One of the more spectacular natural phenomena of the Pacific Northwest is the annual spawning of five species of Pacific salmon (Oncorhynchus).

The Harrison River is one of the major tributaries of the Fraser River in southwestern British Columbia. Every fall my wife and I make a pilgrimage to the Harrison to see this phenomenon. The salmon are spectacular to watch, although we see very little actual spawning, just the great number of fish, both alive and dead. The dead ones have presumably spawned, as Pacific salmon spawn only once in their life and then die.

The attribute of breeding only once is called semelparity, and it is more typical of organisms that live only one year, usually called "annuals." There are many annual plants among our wild flowers and quite a few annual animals as well, mostly small ones. Hatch or sprout, grow rapidly, breed. and die are the usual course of events for an annual animal or plant.

Pacific salmon, on the other hand, have a fairly complex life cycle. They hatch in fresh water, where they may spend up to a few years, then move into the marine environment, where over an additional few years those that survive grow large and strong, prepared to come back to the river system and the very stream where they were hatched. They swim upriver some distance, spawn, and then die. That's what all those salmon are doing in the Harrison River.

Some of them are there because of human activities. Hatcheries on tributaries of the Harrison raise the young fish in tanks, where they are protected from predators, then release them when they are ready to travel downstream.

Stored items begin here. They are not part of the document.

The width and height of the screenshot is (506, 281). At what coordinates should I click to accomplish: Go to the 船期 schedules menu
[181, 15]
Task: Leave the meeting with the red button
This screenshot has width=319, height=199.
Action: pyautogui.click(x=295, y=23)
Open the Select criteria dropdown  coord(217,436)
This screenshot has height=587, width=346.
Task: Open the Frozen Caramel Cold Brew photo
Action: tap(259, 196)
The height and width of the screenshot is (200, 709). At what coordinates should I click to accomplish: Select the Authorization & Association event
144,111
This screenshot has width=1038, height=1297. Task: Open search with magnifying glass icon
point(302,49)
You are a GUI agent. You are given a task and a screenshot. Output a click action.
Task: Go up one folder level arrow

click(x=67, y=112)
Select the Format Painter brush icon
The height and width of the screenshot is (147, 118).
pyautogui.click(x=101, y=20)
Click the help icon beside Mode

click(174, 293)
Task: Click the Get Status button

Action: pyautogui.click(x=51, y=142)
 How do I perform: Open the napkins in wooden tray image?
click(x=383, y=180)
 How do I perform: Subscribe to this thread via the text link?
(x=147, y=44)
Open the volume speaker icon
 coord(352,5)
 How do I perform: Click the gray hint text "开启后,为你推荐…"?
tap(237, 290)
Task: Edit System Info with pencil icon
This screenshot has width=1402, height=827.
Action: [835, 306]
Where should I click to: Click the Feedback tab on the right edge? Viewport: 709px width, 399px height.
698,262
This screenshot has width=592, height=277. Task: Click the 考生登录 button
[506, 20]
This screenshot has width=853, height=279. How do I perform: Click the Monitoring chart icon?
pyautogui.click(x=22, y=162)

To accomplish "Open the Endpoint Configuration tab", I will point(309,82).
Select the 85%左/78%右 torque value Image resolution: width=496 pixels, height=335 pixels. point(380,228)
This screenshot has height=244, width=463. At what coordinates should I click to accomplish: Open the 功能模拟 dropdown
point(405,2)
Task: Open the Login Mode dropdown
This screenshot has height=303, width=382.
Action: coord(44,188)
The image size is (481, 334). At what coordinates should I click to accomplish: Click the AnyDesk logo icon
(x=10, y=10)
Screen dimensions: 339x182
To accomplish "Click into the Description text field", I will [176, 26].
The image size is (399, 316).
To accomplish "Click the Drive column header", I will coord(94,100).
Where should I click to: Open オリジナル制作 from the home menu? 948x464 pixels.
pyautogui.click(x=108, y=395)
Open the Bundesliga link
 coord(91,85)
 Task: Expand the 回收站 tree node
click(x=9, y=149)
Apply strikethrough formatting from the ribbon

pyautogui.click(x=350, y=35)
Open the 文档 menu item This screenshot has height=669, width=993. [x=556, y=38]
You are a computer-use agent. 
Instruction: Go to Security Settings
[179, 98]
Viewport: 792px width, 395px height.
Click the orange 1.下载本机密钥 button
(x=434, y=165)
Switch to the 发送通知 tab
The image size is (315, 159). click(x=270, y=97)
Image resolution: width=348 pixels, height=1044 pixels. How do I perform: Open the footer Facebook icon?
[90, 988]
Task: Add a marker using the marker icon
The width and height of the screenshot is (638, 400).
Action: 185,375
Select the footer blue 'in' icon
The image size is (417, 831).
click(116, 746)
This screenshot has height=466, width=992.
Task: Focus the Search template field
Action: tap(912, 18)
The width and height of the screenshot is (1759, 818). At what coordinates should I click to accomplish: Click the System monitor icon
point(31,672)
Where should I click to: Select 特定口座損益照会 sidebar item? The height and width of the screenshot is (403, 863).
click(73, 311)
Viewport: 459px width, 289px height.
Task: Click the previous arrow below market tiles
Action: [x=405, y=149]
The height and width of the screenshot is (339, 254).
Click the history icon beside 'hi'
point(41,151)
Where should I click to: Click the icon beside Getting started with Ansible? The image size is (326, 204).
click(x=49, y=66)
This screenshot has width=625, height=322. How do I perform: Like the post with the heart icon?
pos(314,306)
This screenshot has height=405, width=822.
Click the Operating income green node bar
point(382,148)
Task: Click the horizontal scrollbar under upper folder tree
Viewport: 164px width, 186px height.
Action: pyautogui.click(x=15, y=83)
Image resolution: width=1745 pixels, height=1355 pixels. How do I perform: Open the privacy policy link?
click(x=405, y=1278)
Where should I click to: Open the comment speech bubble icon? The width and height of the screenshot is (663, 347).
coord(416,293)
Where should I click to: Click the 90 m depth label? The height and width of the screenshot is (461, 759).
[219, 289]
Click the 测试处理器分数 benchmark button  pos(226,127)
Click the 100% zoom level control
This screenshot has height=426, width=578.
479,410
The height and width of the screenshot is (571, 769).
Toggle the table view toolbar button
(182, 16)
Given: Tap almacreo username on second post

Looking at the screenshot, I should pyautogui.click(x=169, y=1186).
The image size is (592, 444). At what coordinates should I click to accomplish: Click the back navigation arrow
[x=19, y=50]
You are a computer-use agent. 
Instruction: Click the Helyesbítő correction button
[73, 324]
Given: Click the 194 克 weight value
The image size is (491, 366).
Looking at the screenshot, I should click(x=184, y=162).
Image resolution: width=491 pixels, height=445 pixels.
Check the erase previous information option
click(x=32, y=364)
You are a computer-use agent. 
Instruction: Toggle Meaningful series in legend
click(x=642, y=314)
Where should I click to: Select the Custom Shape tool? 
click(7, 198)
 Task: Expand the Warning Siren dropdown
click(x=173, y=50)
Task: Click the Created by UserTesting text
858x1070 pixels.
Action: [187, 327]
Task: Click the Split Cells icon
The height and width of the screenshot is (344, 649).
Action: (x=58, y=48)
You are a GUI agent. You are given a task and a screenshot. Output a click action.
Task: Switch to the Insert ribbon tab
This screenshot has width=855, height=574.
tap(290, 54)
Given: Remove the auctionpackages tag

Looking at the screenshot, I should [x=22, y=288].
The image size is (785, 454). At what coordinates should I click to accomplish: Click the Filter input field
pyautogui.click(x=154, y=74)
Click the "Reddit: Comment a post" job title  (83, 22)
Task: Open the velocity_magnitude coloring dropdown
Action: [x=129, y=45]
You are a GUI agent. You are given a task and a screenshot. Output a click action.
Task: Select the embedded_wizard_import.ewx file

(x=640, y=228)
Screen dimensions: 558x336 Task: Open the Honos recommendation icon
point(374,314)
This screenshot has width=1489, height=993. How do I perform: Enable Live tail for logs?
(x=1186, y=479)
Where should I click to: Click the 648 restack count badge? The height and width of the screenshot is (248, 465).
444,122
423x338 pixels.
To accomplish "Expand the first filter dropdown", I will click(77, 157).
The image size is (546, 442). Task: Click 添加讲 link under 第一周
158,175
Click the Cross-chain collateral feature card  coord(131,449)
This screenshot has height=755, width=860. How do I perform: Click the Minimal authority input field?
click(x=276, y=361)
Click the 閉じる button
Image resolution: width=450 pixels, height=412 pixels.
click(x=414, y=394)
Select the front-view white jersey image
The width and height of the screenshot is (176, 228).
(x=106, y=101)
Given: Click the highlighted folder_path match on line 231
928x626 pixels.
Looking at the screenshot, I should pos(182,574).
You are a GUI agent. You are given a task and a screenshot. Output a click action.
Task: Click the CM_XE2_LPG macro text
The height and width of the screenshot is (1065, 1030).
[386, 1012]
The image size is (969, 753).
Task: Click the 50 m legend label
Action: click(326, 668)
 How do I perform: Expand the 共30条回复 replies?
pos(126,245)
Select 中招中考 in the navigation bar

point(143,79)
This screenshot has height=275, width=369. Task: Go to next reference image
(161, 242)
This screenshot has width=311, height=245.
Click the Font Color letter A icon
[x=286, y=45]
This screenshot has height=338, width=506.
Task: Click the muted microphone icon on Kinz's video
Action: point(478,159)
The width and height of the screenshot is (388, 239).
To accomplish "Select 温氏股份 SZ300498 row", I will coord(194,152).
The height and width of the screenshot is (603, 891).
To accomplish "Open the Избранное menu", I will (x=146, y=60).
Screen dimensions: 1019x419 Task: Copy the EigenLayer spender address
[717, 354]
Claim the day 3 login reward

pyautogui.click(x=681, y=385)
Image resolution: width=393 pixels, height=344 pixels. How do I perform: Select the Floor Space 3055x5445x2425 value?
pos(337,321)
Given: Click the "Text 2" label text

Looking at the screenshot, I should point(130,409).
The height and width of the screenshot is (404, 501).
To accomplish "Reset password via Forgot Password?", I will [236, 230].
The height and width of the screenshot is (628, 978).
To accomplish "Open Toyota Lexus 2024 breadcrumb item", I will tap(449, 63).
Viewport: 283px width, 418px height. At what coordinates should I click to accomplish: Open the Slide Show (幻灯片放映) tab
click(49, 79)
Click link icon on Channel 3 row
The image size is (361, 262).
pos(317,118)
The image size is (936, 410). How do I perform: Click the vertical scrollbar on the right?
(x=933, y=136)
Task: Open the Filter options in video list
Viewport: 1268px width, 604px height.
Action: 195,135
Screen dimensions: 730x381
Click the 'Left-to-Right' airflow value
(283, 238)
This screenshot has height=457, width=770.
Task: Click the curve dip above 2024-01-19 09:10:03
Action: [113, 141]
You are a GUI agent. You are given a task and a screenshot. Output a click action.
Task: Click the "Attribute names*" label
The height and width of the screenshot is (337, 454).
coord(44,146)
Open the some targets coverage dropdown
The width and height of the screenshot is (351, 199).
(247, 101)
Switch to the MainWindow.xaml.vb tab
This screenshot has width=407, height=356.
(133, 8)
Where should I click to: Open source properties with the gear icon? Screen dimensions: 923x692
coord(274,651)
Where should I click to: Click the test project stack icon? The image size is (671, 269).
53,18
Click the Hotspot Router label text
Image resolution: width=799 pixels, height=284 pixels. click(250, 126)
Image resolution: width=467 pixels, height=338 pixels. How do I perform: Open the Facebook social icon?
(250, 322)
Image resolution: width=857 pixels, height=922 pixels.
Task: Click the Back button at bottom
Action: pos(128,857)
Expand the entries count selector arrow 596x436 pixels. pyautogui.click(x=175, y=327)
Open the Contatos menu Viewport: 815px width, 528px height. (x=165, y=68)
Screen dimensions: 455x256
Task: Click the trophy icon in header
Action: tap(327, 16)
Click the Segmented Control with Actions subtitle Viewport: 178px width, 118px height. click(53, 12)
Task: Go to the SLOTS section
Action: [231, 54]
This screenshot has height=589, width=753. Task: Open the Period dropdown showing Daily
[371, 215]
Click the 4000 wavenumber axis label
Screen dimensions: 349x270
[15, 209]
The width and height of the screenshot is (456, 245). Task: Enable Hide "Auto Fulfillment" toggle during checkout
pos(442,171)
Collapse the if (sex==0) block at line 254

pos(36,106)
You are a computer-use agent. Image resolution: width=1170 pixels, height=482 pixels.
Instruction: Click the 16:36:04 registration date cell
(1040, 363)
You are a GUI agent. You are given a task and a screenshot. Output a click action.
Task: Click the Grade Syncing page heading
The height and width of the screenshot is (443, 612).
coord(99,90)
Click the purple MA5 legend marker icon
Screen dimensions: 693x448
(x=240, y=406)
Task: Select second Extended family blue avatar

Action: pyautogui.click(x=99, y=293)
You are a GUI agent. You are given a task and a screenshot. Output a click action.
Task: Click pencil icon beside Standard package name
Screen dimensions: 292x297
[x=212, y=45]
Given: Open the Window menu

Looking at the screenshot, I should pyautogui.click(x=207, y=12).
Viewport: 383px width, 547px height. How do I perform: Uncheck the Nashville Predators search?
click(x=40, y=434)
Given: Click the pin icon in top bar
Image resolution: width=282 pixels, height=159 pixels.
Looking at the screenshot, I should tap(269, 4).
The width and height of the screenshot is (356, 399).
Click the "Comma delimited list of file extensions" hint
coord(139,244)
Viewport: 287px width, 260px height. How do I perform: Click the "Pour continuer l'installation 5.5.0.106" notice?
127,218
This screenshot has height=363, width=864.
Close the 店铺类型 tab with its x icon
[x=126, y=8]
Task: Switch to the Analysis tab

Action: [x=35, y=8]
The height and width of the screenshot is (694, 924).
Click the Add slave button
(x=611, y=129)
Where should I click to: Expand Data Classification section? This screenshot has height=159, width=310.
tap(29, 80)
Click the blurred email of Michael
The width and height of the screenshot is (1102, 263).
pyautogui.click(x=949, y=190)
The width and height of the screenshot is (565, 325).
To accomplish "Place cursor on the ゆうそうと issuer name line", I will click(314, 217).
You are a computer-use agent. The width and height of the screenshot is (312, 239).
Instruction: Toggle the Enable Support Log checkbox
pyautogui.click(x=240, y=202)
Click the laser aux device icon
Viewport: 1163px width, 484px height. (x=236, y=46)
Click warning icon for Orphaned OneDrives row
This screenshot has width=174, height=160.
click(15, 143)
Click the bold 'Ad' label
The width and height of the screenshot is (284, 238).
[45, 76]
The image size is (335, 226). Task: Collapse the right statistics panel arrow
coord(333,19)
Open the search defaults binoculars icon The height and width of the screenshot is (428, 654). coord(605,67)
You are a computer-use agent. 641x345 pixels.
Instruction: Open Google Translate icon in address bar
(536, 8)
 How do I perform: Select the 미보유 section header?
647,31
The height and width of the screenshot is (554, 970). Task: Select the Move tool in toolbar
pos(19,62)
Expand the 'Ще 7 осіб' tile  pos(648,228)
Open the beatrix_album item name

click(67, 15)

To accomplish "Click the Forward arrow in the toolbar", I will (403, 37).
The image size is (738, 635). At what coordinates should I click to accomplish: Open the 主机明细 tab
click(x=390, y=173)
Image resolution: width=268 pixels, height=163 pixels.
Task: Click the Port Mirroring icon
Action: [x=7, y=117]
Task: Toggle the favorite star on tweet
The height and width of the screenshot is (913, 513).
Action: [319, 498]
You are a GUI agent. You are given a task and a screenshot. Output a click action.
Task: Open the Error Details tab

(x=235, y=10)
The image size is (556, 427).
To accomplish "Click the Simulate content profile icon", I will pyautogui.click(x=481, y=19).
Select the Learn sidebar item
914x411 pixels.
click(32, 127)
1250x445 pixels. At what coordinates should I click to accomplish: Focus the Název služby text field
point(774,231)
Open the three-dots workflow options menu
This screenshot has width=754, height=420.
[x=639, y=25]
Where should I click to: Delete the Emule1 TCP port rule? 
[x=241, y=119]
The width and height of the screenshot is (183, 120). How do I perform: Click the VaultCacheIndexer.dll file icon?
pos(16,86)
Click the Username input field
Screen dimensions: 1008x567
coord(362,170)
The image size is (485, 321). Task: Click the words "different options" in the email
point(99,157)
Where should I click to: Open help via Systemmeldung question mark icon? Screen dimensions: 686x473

When they come back as breeding adults, they are captured and bred artificially by applying sperm extracted from the males to eggs extracted from the females, and the cycle begins again.

The Harrison River system has many thousands of fish of four salmon species—chinook (O. tshawytscha), coho (O. kisutch), chum (O. keta) and sockeye (O. nerka). You'll notice the scientific names from Russian; all of our species occur as well on the other side of the Pacific Ocean.

When very large runs are in the river system, especially from October to December, the dead and dying fish support great populations of predators and scavengers. Among them are gulls, crows, ravens, and—most notably—Bald Eagles.

Eagles come to the Harrison in the late fall by the thousands. I have estimated as many as 500 visible from one spot, although that was a rare sighting. More likely, a visitor who stops at several places along the river may see a few hundred birds, sometimes a dozen roosting in the same tree or a hundred spread out over the river flat.

Interactions among the birds are commonplace and make the experience a memorable one. The whistled calls of the eagles, the flowing river, the conifer background, and, if you're lucky, the blue sky, all make the experience a memorable one. The smell of rotting salmon carcasses adds an extra dimension not available on all nature trips.